If tragedy struck your home – as wildfires have done to homeowners in the Northwest and California in recent years – would your homeowners policy pay to completely replace your home and its contents, or would you reach your policy limits before construction could be finished?
In 2018, a report by the insurance and business analytics firm CoreLogic estimated that three out of five homes in the United States are underinsured by at least 20 percent of their full value. That could lead to an unpleasant surprise for any insured homeowner whose home is completely destroyed by, for example, a wildfire – only to discover that the rising cost of rebuilding their home and replacing its contents have risen above the limits of their homeowners insurance policy.
The good news is, there is a remedy for this potential problem – if consumers act before a tragedy strikes. That’s why NW Insurance Council urges homeowners to review their policies with their insurance company or agent – and inquire about extended or guaranteed replacement cost coverage for their homes and possessions.
Many homeowners insurance policies include automatic “inflation guard clauses” that increase the policy’s limits equal to inflation – but not all do. And even if your policy includes that guard, inflationary increases may not reflect the rapid increase in the value of homes or the true cost of construction materials many communities have recently witnessed in the Northwest. For that peace of mind, homeowners may want to consider “extended” or “guaranteed” replacement cost policies.
An extended replacement cost policy pays a certain percentage above the limit. A guaranteed replacement cost policy pays to rebuild a home as it was before the disaster without regard to the limit.

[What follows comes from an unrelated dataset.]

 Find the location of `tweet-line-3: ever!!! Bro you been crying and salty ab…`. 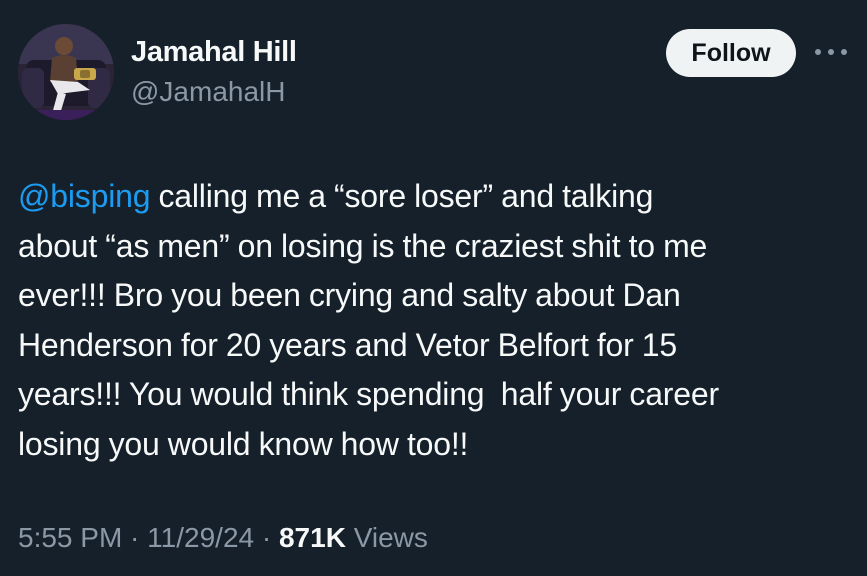

tweet-line-3: ever!!! Bro you been crying and salty ab… is located at coordinates (350, 295).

Many people are looking for the most affordable option for insurance when they buy a home, and a fixed-limit homeowners policy with or without an inflation guard clause may be less expensive. But the limits of that policy may not be enough if the cost of rebuilding and refurnishing your home have risen in the way many Northwest communities have seen lately.
Not every home may be eligible for replacement cost coverage – some older homes with unique or costly architectural features, for example. But there are typically options offered by insurers to increase the coverage limits on most dwellings to help cover rebuilding costs if a home becomes a total loss. It all starts with estimating your home’s value and the cost to rebuild if it were destroyed.

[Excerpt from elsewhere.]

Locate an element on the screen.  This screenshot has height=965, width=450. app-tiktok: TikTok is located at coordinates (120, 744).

The Insurance Information Institute offers a free brochure with tips and information on determining your home’s replacement cost and whether you should consider additional coverage through an endorsement or switching to extended or guaranteed replacement cost coverage. Tips include:
- Learn more about “actual cash value” vs. “replacement cost” policies by talking with your insurance company or agent. Know which type of policy you have – and which best fits your budget and your needs.
- Learn about other coverage options for your home and its contents, including endorsements that change conditions or limits of your policy or “floaters” – policies that apply to possessions that are movable and unique or expensive, like jewelry, art or collectibles.
- Make sure you know the limits – for dwelling as well as contents – under your current homeowners policy.
- Find out your home’s value – not just the market value, but the cost to actually rebuild your home as it is today and to replace all of its contents. Your insurer, agent or real estate professional may be able to help you find a home appraiser for this task.
- Keep a complete and up-to-date inventory of your possessions in case they are lost or stolen, and have those items appraised as well to determine whether the “contents” limits on your homeowners policies are keeping up with the value of your possessions.
- Find out about any significant building code changes in your community – they could affect the cost of rebuilding, and those costs may not automatically be included in your policy limits.
- Remember that standard homeowners insurance policies specifically exclude some perils, including floods, earthquakes, mudflow/landslide and sinkholes. If you live in an area where there is a threat of these perils, coverage is likely available through the National Flood Insurance Program, from companies that write earthquake insurance, or from specialty “Surplus Lines” insurance brokers that write “Difference in Conditions” policies.